Elle écrit : « Dieu est bon, il est plus que bon, il est la Bonté ».

Et elle en tire la conclusion suivante :

« La bonté de Dieu… bonté infinie, bonté incréée, source de toutes les bontés !

Et sans laquelle, il n’y aurait aucune bonté, ni dans les hommes, ni dans les autres créatures… je vis écrit comme en lettre d’or ce mot Bonté… Je le vis…écrit sur toutes les créatures, animées et inanimées, raisonnables ou non, toutes portaient ce nom de bonté, je le voyais même sur la chaise qui me servait de prie-Dieu.

Je compris alors que tout ce que ces créatures ont de bon et tous les services et les secours que nous recevons de chacune d’elles est un bienfait que nous devons à la bonté de notre Dieu, qui leur a communiqué quelque chose de sa bonté infinie, afin que nous la rencontrions en tout et partout. »

 

Elle nous livre là un texte fort qu’on pourrait résumer en disant : Dieu est dans la chaise ! Je peux le voir dans la bonté que représente une chaise, bonté de ceux qui l’ont fabriqué, bonté de Dieu qui est à la source de cette bonté.

Je peux donc voir Dieu en tout ce qui est bon dans notre monde, les choses, les gens…voir Dieu.

Du coup, ce « voir Dieu » devient immense. Le voir partout où il y a de la bonté.

Voir Dieu dans les vêtements que je porte, dans la maison où je vis, dans les aliments que je mange… etc. etc. car il y a la bonté de celles et ceux qui les ont faites, bonté qui a sa source en Dieu. Voir Dieu.

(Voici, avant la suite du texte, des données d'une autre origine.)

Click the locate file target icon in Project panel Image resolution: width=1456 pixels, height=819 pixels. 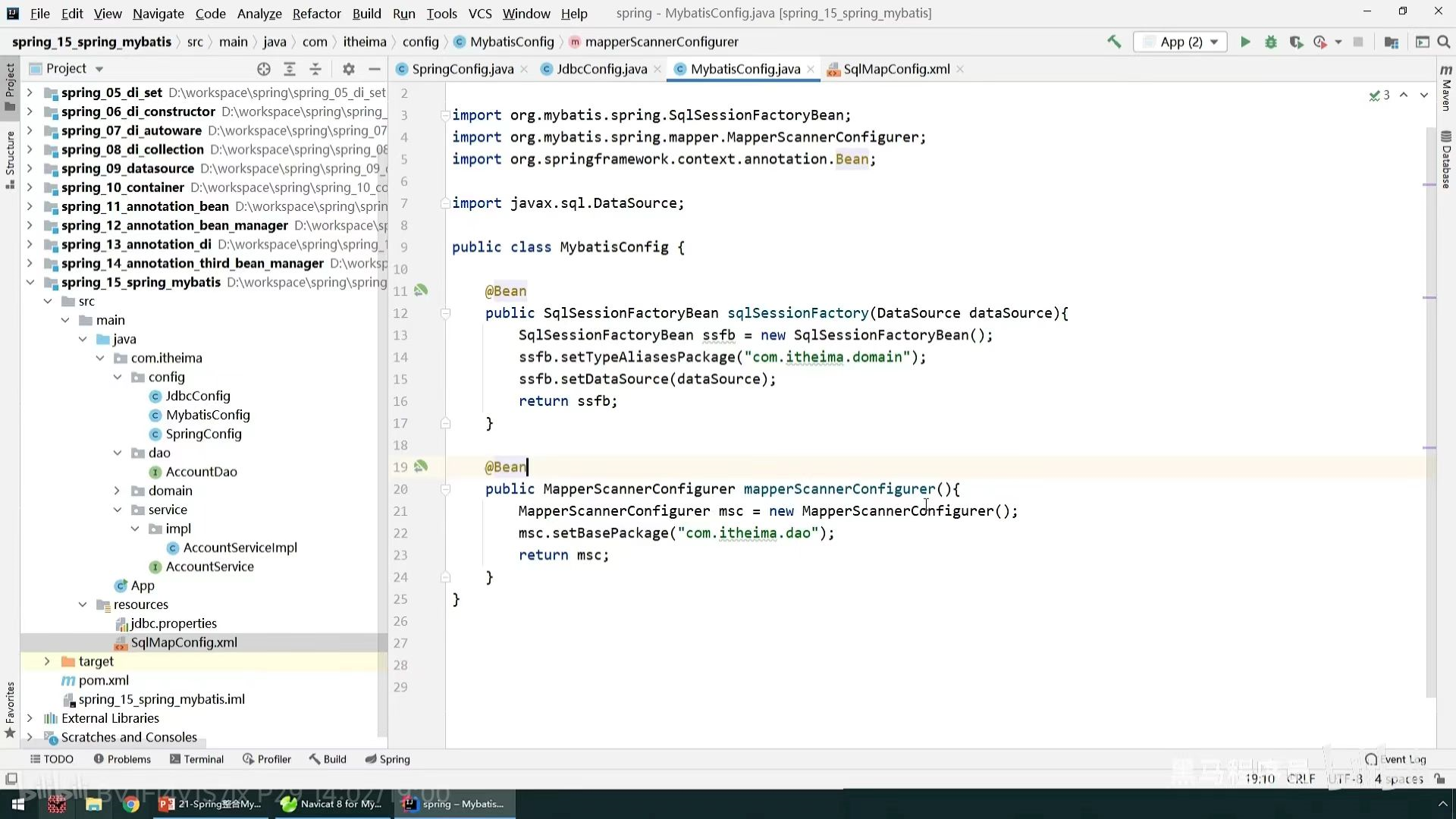click(263, 69)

A la fin d’une journée, faire mémoire : Où ai-je vu Dieu ? Je l’ai vu sur des visages, en tout acte de bonté, en toute chose bonne…Immense !

 

En écrivant ce texte Thérèse Couderc rejoint la grande tradition ignatienne pour qui l’accès à Dieu passe par la médiation du réel, du plus concret, du monde. Le trouver et le voir dans le concret du monde.